# Document excerpt
>> start

Chapel Hill: University of North Carolina Press, 2022. Pp. xii, 224. Illus., notes, biblio, index. $27.95. ISBN: 1469667738

Southern White Widows and the "Lost Cause"

In his 1881 memoir The Rise and Fall of the Confederate Government”, Jefferson Davis wrote that he honored women’s sacrifice in the late war for Confederate independence. In her new book, Prof. Elder (Converse University), argues that the Civil War left the South a place of grieving and healing long after the fighting ended in 1865.

Approximately three million men fought in the war, on both sides, of whom it’s estimated 750,000 died, leaving some 200,000 widows. Love and Duty looks at the emotional and political relationship between Southern women and the late Confederacy. The expectations for white widowhood was one of grateful tears, positive memories, and support for the cause. Elder argues that only with all of this, would their husbands live forever. She further emphasizes that women played a significant role in society, helping build the myth of the “Lost Cause” and in “restoring Southern society after war and Reconstruction.

In the postwar era unreconstructed Confederates championed an image of white widowhood, the young wife who selflessly transferred her monogamous love from her dead husband to the deathless cause for which he'd fought. Death forced all Confederate widows to reconstruct their lives, but only some would choose to play a role in reconstructing the nation. A close look reveals that these women spent their new cultural capital with great shrewdness and variety. Aware of the social status gained in widowhood; they used that status on their own terms, turning mourning into a highly politicized act in the battle to confirm the Confederacy's legitimacy.

Elder researched letters between spouses during the war, as well as personal diaries, post war letters, scrapbooks, and applications for widow’s pension. Drawing on these materials, as well as songs, literary works, and material objects such as mourning gowns, and drawing on the work of Stephanie McCurry, Drew Gilpin, Thavolia Glymph, and Victoria Ott, she explores white Confederate widows' stories, examining the records of their courtships, marriages, loves, and losses, often detailing the wretched lives of these women, a subject that has rarely been addressed, and certainly needs to be told.

Elder draw several important conclusions.

Firstly, she demonstrated that war changed the way women in the South were looked upon, compared with the antebellum period. Secondly,, she suggests that emotions mattered, and war widows and widows’ communities, leveraged emotion to gain influence with unreconstructed Confederate leadership and Southern society. Third, Elder reveals that Southern widows made an important contribution to reshaping the nation in the aftermath of war, perhaps even more than that by some early histories and soldiers’ memoirs.

>> end

# Tasks
1 - According to the book review, about how many widows did the war leave?
2 - Write out the book review again, starting with "Chapel Hill: University" and going on through "ended in 1865.", swapping "memoir" for "autobiography".

# Data records
>> start

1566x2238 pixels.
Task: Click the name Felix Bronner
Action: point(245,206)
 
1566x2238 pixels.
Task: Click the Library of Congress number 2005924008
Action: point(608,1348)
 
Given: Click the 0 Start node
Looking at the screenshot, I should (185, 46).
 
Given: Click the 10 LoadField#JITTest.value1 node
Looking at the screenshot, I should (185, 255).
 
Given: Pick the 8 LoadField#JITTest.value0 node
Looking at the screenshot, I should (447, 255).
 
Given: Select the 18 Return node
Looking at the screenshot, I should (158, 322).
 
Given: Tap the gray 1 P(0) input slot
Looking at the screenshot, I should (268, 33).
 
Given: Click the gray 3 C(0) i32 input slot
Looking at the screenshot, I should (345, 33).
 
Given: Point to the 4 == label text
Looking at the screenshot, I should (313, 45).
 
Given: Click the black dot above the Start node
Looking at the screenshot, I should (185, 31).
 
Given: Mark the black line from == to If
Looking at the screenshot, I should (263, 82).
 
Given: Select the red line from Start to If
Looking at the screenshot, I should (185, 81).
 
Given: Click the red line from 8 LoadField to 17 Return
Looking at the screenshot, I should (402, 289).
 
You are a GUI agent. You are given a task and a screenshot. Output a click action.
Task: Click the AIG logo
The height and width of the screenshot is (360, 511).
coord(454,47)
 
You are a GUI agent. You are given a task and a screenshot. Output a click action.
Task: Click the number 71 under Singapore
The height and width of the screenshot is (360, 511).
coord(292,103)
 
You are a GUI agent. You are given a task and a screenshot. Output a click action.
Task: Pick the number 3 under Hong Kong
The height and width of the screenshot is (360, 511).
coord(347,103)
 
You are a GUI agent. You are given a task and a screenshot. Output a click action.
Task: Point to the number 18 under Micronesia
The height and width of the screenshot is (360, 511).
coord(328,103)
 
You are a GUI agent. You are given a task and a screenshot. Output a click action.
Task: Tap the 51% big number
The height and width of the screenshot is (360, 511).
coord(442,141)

>> end

# Outputs
1 - Some 200,000 widows.

2 -
Chapel Hill: University of North Carolina Press, 2022. Pp. xii, 224. Illus., notes, biblio, index. $27.95. ISBN: 1469667738

Southern White Widows and the "Lost Cause"

In his 1881 autobiography The Rise and Fall of the Confederate Government”, Jefferson Davis wrote that he honored women’s sacrifice in the late war for Confederate independence. In her new book, Prof. Elder (Converse University), argues that the Civil War left the South a place of grieving and healing long after the fighting ended in 1865.